• _What to work on_
Please find each line in the listing below that contains the word "dimensions" and copy those lines out in full.
─── Supplied data
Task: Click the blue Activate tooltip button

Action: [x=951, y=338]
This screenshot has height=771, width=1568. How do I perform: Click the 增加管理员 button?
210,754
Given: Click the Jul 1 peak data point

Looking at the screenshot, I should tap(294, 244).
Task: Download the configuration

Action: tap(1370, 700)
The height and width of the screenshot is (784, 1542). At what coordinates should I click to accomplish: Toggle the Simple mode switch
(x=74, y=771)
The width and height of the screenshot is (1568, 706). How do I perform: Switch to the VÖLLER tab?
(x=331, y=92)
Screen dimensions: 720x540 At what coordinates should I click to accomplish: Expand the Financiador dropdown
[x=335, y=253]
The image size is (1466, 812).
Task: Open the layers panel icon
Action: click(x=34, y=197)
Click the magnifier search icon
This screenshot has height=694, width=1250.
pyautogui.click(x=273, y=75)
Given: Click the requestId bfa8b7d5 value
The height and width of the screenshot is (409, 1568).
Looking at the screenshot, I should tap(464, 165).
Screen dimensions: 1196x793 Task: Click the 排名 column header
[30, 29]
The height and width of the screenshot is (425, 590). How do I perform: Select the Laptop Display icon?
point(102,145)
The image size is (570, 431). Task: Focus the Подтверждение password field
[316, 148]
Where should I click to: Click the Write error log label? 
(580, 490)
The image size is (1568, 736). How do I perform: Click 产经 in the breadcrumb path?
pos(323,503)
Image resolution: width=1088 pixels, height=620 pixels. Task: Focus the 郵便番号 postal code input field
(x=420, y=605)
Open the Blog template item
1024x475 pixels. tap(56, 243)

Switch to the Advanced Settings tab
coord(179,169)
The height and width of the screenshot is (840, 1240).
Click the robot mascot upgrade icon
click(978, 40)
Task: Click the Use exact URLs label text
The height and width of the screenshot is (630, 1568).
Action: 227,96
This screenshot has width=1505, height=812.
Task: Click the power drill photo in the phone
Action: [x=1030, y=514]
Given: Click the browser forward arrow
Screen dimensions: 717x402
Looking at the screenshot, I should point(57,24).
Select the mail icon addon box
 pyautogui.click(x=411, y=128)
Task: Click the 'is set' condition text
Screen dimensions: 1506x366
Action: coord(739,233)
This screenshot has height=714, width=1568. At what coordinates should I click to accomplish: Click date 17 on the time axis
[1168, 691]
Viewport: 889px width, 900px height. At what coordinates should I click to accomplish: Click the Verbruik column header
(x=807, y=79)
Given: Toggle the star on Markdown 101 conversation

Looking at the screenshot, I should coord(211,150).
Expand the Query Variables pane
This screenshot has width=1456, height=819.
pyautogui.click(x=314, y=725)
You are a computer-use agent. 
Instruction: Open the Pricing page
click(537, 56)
──────
• _Solved problem_
Screen dimensions: 720x540 At what coordinates should I click to accomplish: Expand the Financiador dropdown
Screen dimensions: 1196x793 Task: Click the 排名 column header
Screen dimensions: 717x402
Screen dimensions: 1506x366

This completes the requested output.